Subcellular fractionation showed an accumulation of the unfolded AChE being
retained in endoplasmic reticulum (ER) fraction: the AChEI-bound enzyme was not
able to transport to Golgi/plasma membrane fraction. The AChEI-bound enzyme
retained intracellularly induced a result of ER stress, as indicated by an increased
mRNA of immunoglobulin heavy chain-binding protein (BiP) and CCAAT-enhancer-binding
protein homologous protein (CHOP) at ~2.5 folds and ~5 folds in NG108-15
cultures, respectively. The AChEI-induced ER stress resulted with cell apoptosis,
indicated by increased expression of apoptotic marker (cleaved caspase 3),
apoptotic cell number and mitochondrial membrane potential (MMP) in a time-dependent
manner. In parallel, the ER stress activated an activation of cAMP
signaling with an induction of CREB phosphorylation and CRE responses, which
thereafter upregulated the expression of AChE.
In immune cells, the role of AChE in cholinergic anti-inflammatory pathway
(CAP) has been demonstrated. The functions of CAP were confirmed in RAW 264.7,
a macrophage cell.

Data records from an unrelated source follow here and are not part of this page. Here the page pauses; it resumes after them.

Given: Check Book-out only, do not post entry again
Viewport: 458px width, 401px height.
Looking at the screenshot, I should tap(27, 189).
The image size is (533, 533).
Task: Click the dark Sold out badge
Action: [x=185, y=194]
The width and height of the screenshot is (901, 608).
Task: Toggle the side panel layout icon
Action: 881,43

Application of ACh suppressed lipopolysaccharide (LPS)-induced
TNF-α release, which was abolished by overexpression of PRiMA-linked G
4 AChE. In
parallel, the application of AChEI showed anti-inflammatory action through
suppressing TNF-α release. Activation of α7 nicotinic AChR (nAChR) by ACh or
PHA-543613, an α7 nAChR agonist, inhibited LPS-induced cell migration confirmed
by transwell® assay and pro-migratory gene expression. This suppression effect of
RAW 264.7 cell migration was enhanced by application of AChEI.
Immunofluorescence staining showed LPS significantly induced NFκB accumulation
in nuclear by ~2 folds, which can be significantly reduced by co-treatment with
AChEI. These results suggested the regulatory role of AChE in immune responses
could be mediated by α7 nAChR. Moreover, overexpression of NFκB cDNAs induced
the protein and activity of AChE in a time-dependent manner having the maximum
induction at ~2 folds. The induced AChE form was PRiMA-linked G
4 enzyme. LPS
application induced the human AChE promotor activity, showing no effects on the
promotor having a mutation of NFκB site (i.e. pAChE
ΔNFκB-Luc). The binding of NFκB
with AChE promotor was upregulated by the applied LPS, as detected by CHIP
assay. Thus, the NFκB transcriptional factor could regulate AChE expression.
The present study demonstrated the significance of transcriptional regulation
of AChE via CRE and NFκB binding sites on the AChE gene. In neurons, AChE could
be upregulated by estrogen/phytoestrogen and chemical chaperon-induced ER
stress via CREB transcriptional factor. In immune system, the regulatory role of
AChE in immune actions via α7 nAChR has been showed. Conversely, the
inflammation-induced AChE expression could be mediated by the binding site of
NFκB onto the promotor. These transcription analyses of AChE gene therefore
suggest the possible non-classical functions of AChE in different cell types.